ですが、あなたのステキなご主人が生まれた病院も、なかなかイケてるステキな病院かもしれません。

近所のレディスクリニックが提携している産科が、実はテレビに出ている超有名病院だった!そういえば、お金持ちっぼい夫婦がよく来ていた・・・。都内では、そういうこともありえます。

「里帰りした場合に行く病院」「里帰りしなかった場合に行く病院」の両方を調べて、比較検討されることをおすすめします。

2.ママ友をどこで作るか

「今住んでいる地域は、知ってる人が少ないから不安」

それで里帰り出産を決めるママもいますが、今住んでいる地域で出産すると、地域のママ友だちがたくさんできます。

同じ病院で出産するママたちなら、育児で困ったときにどこへ相談したら良いか、赤ちゃんのための買い物はどのお店が便利か、地域のことをよくご存じかもしれません。

それに、里帰り出産すると、産後まもなく今住んでいる場所に戻り、以前と同じような「知人が少ない生活」に戻り、そこで慣れない育児に取り組むことになります。

やがて幼稚園への入園などをきっかけに、今住んでいる地域のママ友が増えていくかも知れませんが、それを待たず、出産の時からママ友作りをスタートする方法もあるのです。

3.パパの楽しみを奪うことになるかもしれません

妊娠中は、ママと赤ちゃんは常に一緒に行動しているので、お互いのことをよく知っています。

ですが、パパはそうとは限りません。パパは長い期間、ママとは違った意味で、赤ちゃんに会えるのを楽しみにしているはずです。

里帰りする場所によっては、パパのいる場所から遠く離れた場所で、赤ちゃんが生まれることになります。

「これから生まれそうだから、職場の仕事を中断して、飛行機に乗って、出産の立会いに来てください」とはできません。パパも赤ちゃんも初対面の機会を待つしかなくなります。

赤ちゃんはやっとパパに会えるはずだったのに、何ヶ月も待たなければならない。パパの方もすぐには赤ちゃんに会いに行けない。そういう事態になる可能性もあります。

ママは基本的に生まれたばかりの赤ちゃんとすぐに会えますが、パパは予定や計画を立てて、出産当日がんばって行動しないと、生まれたばかりの赤ちゃんと会えるチャンスを逃してしまうのです。

4.飛行機での移動はリスクがあります

ママのお腹の中で、赤ちゃんは生まれるまでの激しい身体の変化に耐え、日々がんばっています。

大人は「今日はなんだか体調が悪い」と思ったら、自分で旅行をとりやめることができます。赤ちゃんの場合「なんか今日は調子悪いんで、出かけたくないんですけど」が言えません。
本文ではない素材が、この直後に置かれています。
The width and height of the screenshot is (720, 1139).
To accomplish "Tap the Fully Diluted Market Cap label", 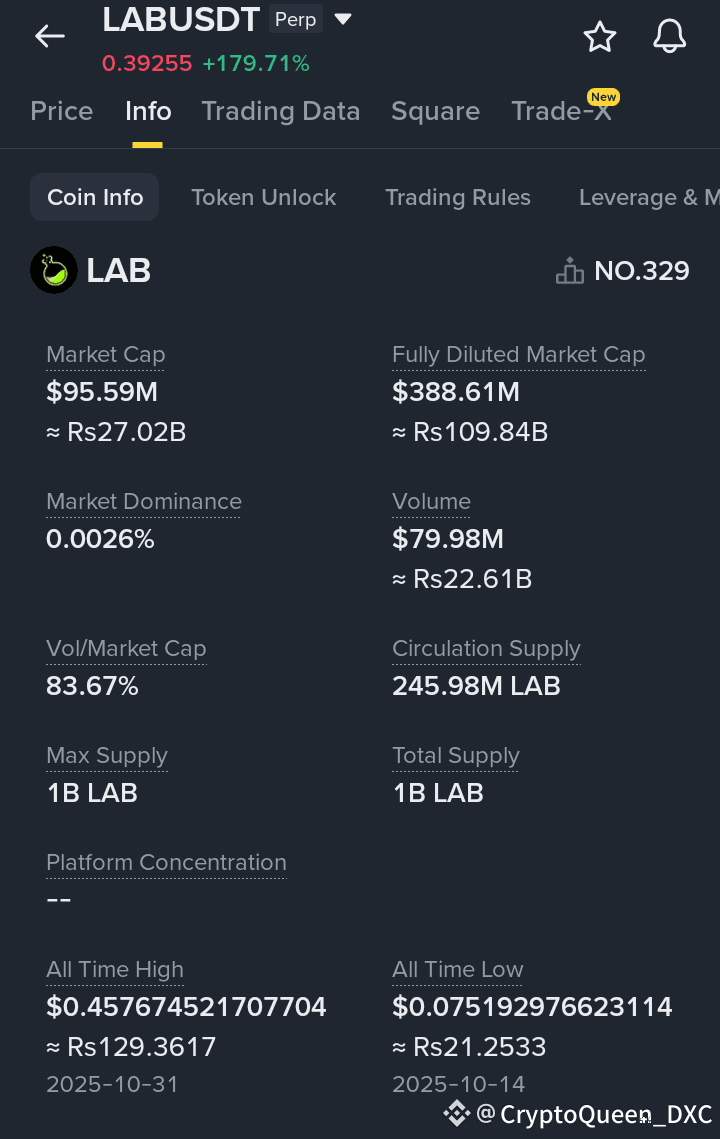I will pos(518,355).
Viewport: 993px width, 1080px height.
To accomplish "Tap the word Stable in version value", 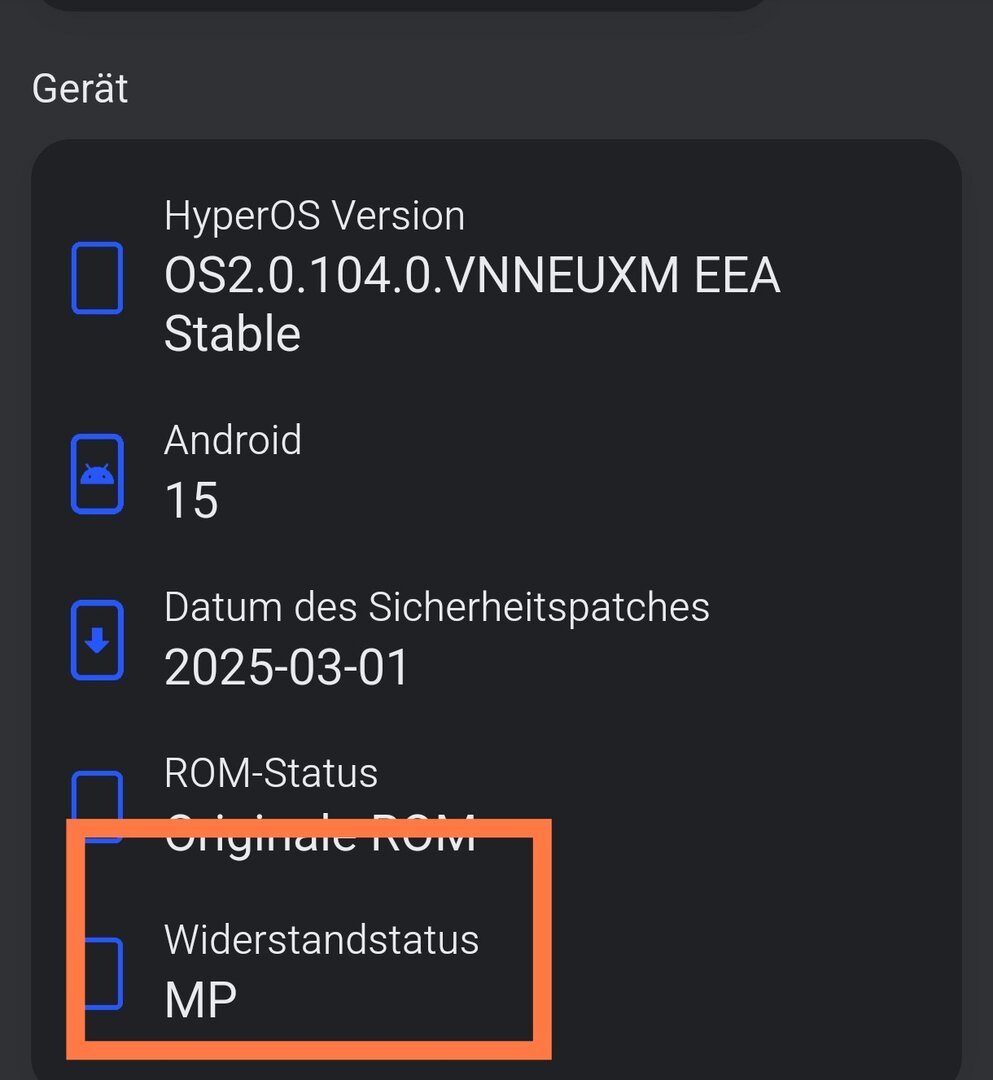I will click(232, 333).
航空会社では「機内環境は標高2,000m級の山に登った状態と同じ」と説明しています。体力のある大人でも、その日の体調によっては気分が悪くなる環境です。

赤ちゃんはたまたま飛行機旅行の日に具合が悪かったとしても、誰かにそれを伝えることができないのです。

5.それでも飛行機で里帰りする場合

妊娠中、飛行機での旅行に最も適しているのは、安定期の妊娠12週から28週までとされています。

これとは別に「里帰り出産は妊娠32週から。遅くとも妊娠34週までには里帰りすべき」という説がありますが、医師や航空会社の提案ではないようです。

安全性の問題というより、妊娠34週を過ぎると移動先で「妊婦健診」を受ける間がなく、いきなり出産となるために言われている説の可能性があります。

病院ではママがどういう健康状態か知りませんし、ママのほうもどういう病院なのか、医師やスタッフの人柄や様子を知らないまま、ぶっつけ本番での出産となります。

6.里帰り出産の、出産後は

産後、生まれたばかりの赤ちゃんに飛行機旅行は心配だからと、何ヶ月も実家に滞在するママが多いようです。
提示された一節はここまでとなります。